## Exercise aim
Return the run of lines below that opens with the line containing "You are a computer-use agent. The" and closes with the line containing "Task: Select the 득점정보 tab", keeping each one exact.

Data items
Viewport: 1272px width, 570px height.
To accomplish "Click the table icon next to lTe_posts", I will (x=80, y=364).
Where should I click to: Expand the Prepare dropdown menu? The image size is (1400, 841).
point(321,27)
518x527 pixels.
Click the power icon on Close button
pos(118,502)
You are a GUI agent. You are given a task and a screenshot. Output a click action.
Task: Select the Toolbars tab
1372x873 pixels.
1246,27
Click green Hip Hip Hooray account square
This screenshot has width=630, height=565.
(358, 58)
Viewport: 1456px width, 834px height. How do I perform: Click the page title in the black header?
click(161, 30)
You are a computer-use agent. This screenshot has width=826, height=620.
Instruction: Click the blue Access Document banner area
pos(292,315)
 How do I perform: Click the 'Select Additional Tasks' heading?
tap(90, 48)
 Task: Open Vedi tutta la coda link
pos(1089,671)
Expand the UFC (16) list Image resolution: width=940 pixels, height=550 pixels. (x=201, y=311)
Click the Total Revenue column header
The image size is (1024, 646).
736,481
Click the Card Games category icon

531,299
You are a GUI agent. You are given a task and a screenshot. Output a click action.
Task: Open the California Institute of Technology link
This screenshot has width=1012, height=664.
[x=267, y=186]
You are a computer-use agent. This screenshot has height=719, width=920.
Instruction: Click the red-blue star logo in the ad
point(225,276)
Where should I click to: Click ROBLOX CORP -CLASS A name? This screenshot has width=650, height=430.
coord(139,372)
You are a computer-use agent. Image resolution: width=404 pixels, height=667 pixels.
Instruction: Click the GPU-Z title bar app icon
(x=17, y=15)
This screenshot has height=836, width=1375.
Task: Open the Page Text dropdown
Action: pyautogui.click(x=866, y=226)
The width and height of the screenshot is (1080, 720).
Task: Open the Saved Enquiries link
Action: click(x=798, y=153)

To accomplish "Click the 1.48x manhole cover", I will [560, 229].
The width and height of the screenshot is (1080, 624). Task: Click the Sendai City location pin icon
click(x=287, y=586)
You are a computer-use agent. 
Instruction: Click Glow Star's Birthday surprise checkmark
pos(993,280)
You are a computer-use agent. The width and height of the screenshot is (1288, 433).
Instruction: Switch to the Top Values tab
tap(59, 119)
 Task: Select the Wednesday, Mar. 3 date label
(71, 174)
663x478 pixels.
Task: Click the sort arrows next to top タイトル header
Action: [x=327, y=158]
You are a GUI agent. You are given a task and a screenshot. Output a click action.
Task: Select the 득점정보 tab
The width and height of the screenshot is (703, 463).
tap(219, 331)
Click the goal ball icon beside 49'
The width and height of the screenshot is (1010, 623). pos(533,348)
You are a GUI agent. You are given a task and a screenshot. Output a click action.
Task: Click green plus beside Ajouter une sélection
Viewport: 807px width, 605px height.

## Task solution
You are a computer-use agent. The width and height of the screenshot is (1288, 433).
Instruction: Switch to the Top Values tab
tap(59, 119)
 Task: Select the Wednesday, Mar. 3 date label
(71, 174)
663x478 pixels.
Task: Click the sort arrows next to top タイトル header
Action: [x=327, y=158]
You are a GUI agent. You are given a task and a screenshot. Output a click action.
Task: Select the 득점정보 tab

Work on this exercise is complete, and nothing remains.